(Dataset entries)
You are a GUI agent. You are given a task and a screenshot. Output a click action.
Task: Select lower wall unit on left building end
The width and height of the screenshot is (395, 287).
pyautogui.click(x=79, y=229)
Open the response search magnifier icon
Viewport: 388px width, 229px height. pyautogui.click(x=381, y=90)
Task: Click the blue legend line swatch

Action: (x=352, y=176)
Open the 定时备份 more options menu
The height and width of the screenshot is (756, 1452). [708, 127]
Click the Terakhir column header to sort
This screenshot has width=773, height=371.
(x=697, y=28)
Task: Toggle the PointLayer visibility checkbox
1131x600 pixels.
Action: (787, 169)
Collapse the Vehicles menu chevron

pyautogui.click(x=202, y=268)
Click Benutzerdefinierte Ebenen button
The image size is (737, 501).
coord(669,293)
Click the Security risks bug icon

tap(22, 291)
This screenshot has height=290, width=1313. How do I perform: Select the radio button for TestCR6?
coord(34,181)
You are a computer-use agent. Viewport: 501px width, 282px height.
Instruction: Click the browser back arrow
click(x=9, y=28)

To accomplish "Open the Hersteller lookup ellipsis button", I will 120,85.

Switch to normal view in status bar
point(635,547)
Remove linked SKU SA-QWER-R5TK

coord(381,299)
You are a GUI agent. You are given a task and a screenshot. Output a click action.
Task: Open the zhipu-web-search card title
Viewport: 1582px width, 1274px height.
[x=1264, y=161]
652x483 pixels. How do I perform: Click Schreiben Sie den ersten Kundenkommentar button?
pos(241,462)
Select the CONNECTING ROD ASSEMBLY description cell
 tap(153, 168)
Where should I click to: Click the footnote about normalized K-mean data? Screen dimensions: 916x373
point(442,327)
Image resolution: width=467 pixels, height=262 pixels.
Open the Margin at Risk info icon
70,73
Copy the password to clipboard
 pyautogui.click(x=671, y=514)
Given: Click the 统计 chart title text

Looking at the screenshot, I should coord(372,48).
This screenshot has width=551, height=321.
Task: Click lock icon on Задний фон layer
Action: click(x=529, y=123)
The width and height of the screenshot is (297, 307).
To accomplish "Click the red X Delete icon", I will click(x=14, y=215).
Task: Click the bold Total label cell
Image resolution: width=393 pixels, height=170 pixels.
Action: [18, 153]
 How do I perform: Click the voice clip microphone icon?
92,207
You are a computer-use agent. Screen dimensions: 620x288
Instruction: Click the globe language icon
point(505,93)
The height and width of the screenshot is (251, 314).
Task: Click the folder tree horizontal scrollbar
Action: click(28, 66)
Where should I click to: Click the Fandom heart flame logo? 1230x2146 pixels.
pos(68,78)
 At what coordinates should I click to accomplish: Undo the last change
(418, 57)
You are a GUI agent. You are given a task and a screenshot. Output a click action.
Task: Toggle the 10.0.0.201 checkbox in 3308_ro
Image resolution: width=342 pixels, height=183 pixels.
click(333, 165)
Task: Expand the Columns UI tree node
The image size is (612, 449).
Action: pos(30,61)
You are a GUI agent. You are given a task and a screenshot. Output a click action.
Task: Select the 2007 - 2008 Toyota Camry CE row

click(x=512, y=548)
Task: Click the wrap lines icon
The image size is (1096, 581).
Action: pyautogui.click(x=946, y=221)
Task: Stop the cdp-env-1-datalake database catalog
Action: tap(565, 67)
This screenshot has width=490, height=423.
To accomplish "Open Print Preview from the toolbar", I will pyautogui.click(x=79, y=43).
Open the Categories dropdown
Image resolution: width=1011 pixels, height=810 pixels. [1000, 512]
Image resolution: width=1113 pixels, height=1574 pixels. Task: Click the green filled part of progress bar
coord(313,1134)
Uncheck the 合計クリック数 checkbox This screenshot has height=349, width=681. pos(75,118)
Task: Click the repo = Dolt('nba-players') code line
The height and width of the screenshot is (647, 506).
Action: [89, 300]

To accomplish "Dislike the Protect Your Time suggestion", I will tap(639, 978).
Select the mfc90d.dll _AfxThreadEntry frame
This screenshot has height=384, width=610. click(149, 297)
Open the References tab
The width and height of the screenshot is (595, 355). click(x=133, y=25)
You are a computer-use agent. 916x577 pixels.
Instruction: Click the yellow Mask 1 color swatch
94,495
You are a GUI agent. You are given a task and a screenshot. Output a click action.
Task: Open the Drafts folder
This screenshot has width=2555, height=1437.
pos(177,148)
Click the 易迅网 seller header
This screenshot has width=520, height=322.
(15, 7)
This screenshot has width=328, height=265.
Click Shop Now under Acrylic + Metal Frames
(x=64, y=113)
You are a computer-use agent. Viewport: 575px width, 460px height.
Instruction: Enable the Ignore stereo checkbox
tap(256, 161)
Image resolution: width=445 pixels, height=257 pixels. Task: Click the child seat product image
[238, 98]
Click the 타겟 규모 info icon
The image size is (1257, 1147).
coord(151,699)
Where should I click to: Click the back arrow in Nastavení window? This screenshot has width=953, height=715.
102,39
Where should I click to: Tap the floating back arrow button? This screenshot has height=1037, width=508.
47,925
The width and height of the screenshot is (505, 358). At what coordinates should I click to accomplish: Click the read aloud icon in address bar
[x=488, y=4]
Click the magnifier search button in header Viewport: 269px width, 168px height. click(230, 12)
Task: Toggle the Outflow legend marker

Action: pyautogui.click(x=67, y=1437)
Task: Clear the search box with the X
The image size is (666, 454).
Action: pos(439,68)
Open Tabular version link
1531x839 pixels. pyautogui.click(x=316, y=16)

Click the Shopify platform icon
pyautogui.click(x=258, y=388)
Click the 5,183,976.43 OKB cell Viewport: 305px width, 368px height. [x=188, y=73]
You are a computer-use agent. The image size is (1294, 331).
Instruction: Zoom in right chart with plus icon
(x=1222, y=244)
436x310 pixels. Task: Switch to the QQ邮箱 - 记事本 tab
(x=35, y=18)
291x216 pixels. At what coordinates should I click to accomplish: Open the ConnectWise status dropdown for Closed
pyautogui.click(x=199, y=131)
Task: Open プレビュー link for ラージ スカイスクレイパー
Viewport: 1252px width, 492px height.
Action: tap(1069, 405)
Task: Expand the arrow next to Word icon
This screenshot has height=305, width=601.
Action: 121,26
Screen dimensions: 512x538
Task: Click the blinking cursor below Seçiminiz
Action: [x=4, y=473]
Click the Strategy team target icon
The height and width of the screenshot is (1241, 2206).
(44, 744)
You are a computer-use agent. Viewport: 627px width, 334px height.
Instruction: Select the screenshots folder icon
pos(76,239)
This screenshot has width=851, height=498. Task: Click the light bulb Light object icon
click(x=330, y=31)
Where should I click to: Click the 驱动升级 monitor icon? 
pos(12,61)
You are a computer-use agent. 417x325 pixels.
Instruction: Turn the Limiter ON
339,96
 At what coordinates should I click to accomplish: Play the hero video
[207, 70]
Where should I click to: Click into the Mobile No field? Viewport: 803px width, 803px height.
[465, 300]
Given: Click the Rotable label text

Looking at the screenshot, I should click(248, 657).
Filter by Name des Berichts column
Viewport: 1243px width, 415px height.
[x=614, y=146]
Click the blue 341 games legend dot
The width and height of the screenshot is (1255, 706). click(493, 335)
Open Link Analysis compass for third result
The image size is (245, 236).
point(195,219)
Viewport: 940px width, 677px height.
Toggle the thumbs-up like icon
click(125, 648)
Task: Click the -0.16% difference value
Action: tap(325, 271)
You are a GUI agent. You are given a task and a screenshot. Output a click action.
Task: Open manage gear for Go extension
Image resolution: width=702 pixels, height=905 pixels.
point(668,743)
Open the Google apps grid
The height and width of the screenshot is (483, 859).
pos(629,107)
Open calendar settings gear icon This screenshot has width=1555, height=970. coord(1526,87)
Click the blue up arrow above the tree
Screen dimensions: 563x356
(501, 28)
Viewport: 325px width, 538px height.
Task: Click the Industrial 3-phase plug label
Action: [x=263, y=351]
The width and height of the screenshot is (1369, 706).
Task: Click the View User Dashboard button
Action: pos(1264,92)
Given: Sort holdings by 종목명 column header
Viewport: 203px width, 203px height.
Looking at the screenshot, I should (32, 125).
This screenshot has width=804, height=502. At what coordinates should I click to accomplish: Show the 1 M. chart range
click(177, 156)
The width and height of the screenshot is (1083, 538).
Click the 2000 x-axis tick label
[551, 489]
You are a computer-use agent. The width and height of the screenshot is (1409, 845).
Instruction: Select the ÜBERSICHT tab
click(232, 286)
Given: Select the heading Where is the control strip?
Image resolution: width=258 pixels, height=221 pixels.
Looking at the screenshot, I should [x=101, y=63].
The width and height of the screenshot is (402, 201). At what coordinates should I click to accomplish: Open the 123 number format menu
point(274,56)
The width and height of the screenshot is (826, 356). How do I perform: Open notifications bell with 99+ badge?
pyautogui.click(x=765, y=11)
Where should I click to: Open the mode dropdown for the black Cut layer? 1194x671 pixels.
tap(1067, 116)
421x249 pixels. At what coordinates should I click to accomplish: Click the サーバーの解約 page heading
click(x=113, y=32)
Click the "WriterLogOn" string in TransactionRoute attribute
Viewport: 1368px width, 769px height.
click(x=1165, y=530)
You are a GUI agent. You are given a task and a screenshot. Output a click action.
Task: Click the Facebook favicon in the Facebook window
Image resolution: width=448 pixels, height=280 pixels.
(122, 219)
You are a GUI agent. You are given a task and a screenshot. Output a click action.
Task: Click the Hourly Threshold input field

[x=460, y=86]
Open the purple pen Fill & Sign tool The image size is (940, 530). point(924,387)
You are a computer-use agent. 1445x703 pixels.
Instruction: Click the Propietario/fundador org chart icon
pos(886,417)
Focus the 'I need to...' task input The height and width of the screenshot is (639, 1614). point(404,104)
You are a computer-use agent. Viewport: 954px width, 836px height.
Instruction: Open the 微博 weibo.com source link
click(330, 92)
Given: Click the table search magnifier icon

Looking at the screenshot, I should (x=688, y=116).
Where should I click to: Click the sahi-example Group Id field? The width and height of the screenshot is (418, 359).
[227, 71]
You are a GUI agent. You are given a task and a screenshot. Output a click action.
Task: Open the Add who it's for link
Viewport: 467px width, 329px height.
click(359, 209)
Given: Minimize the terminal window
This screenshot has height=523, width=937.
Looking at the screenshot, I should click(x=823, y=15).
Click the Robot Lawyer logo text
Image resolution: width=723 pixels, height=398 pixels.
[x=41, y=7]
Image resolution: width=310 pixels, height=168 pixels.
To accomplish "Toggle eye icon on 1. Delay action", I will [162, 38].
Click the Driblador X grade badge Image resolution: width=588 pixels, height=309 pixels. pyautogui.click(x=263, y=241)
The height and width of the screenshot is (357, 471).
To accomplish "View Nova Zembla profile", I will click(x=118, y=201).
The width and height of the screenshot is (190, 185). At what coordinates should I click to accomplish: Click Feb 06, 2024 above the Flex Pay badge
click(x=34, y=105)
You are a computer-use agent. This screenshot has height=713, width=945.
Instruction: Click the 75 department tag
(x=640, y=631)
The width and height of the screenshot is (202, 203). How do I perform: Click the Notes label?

• [WHAT TO DO]
Reproduce without any changes the lines from the one containing "Open the References tab" through the one containing "1531x839 pixels. pyautogui.click(x=316, y=16)", inclusive.

• [FINAL RESULT]
Open the References tab
The width and height of the screenshot is (595, 355). click(x=133, y=25)
You are a computer-use agent. 916x577 pixels.
Instruction: Click the yellow Mask 1 color swatch
94,495
You are a GUI agent. You are given a task and a screenshot. Output a click action.
Task: Open the Drafts folder
This screenshot has width=2555, height=1437.
pos(177,148)
Click the 易迅网 seller header
This screenshot has width=520, height=322.
(15, 7)
This screenshot has width=328, height=265.
Click Shop Now under Acrylic + Metal Frames
(x=64, y=113)
You are a computer-use agent. Viewport: 575px width, 460px height.
Instruction: Enable the Ignore stereo checkbox
tap(256, 161)
Image resolution: width=445 pixels, height=257 pixels. Task: Click the child seat product image
[238, 98]
Click the 타겟 규모 info icon
The image size is (1257, 1147).
coord(151,699)
Where should I click to: Click the back arrow in Nastavení window? This screenshot has width=953, height=715.
102,39
Where should I click to: Tap the floating back arrow button? This screenshot has height=1037, width=508.
47,925
The width and height of the screenshot is (505, 358). At what coordinates should I click to accomplish: Click the read aloud icon in address bar
[x=488, y=4]
Click the magnifier search button in header Viewport: 269px width, 168px height. click(230, 12)
Task: Toggle the Outflow legend marker

Action: pyautogui.click(x=67, y=1437)
Task: Clear the search box with the X
The image size is (666, 454).
Action: pos(439,68)
Open Tabular version link
1531x839 pixels. pyautogui.click(x=316, y=16)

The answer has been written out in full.